J’ai été prise à parti, j’ai vu l’histoire de Yasmina et je lirai le livre, lecture dont je n’aurais jamais eu envie
sans Les Sirènes de Bagdad au festival d’Avignon. Sans nom
En temps normal, il y a une certaine forme d’impudeur à fixer le public aussi longuement, aussi
intensément. Mais là, les regards nous captaient, nous invitaient à entrer dans le récit à vivre, à ressentir.
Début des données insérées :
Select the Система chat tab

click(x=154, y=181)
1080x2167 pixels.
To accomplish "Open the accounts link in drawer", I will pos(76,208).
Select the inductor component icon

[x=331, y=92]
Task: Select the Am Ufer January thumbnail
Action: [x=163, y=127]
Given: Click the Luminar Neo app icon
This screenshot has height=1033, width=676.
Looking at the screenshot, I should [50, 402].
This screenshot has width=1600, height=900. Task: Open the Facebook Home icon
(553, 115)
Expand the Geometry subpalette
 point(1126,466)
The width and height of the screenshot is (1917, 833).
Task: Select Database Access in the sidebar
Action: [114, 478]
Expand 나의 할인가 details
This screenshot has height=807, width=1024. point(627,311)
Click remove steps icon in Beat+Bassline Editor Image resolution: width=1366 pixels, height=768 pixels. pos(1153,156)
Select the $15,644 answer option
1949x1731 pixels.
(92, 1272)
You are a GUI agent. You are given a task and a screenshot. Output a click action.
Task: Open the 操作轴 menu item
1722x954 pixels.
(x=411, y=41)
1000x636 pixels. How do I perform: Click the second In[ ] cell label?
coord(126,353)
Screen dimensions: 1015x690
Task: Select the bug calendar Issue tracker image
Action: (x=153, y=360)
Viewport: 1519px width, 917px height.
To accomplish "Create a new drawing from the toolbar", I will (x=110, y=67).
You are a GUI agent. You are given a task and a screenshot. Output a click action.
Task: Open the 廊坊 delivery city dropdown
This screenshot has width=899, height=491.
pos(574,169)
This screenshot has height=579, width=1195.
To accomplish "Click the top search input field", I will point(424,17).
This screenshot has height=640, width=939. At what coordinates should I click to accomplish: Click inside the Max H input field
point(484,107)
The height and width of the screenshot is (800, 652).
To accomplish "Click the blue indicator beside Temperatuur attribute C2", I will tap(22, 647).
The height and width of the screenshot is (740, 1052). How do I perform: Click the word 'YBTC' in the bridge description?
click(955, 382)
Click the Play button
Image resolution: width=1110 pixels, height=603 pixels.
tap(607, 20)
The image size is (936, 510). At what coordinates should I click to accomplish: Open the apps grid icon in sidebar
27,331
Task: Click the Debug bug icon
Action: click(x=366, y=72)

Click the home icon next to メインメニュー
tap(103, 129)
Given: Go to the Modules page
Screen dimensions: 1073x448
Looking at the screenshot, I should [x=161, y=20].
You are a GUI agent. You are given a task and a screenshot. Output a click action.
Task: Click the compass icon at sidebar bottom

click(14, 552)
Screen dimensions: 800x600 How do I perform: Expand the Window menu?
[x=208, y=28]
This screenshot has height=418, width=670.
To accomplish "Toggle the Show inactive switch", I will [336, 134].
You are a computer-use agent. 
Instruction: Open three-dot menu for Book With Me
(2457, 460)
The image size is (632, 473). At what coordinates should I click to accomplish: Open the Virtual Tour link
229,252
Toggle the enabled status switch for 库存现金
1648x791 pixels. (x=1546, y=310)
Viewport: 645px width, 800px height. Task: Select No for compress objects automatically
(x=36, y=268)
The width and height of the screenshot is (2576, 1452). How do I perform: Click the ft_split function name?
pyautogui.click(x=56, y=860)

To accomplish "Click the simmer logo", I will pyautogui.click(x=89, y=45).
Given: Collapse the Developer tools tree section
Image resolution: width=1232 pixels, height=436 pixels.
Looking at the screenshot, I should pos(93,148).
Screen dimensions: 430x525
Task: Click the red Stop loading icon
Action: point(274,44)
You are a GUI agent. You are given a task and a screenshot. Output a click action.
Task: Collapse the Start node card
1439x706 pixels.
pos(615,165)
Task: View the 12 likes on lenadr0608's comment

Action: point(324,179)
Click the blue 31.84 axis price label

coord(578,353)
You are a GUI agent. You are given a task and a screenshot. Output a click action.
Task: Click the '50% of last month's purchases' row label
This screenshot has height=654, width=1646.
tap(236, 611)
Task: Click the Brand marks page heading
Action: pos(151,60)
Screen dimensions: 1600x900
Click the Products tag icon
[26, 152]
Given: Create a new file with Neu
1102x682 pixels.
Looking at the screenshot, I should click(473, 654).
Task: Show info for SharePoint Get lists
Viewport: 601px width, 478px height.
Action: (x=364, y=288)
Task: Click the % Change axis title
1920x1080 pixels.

Nous étions à genoux dans la poussière, nous étions…Merci et bravo. Thierry
J’ai trouvé très riche ce spectacle. Je suis rentré dedans, j’ai vécu de l’intérieur les évènements ; peut-être
compris certaines réactions contre l’Occident. Jeu fabuleux entre deux acteurs : un qui est la pensée, un qui
est le corps. Sans nom
Le théâtre et la guerre. Le théâtre et la transmission capitale, nécessaire.
Merci. Claire
Si seulement tous les kamikazes observaient le monde qui les entoure comme l’a fait le personnage du
spectacle, il n’y aurait peut être plus d’attentats suicides et peut-être plus de guerre.